* [ZIEL]: Nenne bitte jede Zeile der Liste unten, in der das Wort „Open“ vorkommt, und beachte dabei die Groß- und Kleinschreibung.

[Einträge aus einem Zeige-Datensatz]
··········
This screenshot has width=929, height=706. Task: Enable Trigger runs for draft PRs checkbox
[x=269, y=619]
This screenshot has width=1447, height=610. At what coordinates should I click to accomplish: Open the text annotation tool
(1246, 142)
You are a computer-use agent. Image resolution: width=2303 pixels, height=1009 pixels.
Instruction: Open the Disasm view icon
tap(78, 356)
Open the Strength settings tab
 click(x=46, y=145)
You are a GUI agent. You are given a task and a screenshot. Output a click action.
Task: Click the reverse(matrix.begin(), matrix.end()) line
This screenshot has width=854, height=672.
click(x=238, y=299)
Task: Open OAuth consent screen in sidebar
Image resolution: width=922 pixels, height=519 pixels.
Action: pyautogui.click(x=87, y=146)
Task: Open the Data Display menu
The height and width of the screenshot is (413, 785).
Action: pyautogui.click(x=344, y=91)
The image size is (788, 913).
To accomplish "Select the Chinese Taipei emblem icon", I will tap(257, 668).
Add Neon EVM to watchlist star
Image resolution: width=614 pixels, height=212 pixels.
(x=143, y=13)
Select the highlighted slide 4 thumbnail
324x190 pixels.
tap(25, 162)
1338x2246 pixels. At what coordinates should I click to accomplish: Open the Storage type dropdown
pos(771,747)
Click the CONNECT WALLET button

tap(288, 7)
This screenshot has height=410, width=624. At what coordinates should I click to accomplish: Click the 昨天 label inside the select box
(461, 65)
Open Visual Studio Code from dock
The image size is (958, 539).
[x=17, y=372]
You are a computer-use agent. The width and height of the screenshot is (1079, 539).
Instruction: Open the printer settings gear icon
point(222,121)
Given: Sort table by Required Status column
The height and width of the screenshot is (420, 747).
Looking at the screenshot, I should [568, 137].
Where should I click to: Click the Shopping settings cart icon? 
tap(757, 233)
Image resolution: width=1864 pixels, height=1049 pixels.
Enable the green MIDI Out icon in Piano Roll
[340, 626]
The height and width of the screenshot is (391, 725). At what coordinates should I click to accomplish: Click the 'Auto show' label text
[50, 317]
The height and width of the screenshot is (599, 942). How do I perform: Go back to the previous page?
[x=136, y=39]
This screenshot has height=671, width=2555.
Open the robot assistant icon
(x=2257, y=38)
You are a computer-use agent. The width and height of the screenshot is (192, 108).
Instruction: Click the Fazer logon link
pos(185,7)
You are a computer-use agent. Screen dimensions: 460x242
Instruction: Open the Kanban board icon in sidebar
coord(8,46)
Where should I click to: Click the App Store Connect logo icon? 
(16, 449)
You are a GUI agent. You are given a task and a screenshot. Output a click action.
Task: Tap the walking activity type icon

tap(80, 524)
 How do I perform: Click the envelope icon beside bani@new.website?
··········
* [LÖSUNG]:
This screenshot has width=1447, height=610. At what coordinates should I click to accomplish: Open the text annotation tool
Instruction: Open the Disasm view icon
Open the Strength settings tab
Task: Open OAuth consent screen in sidebar
Task: Open the Data Display menu
1338x2246 pixels. At what coordinates should I click to accomplish: Open the Storage type dropdown
Open Visual Studio Code from dock
Instruction: Open the printer settings gear icon
Open the robot assistant icon
Instruction: Open the Kanban board icon in sidebar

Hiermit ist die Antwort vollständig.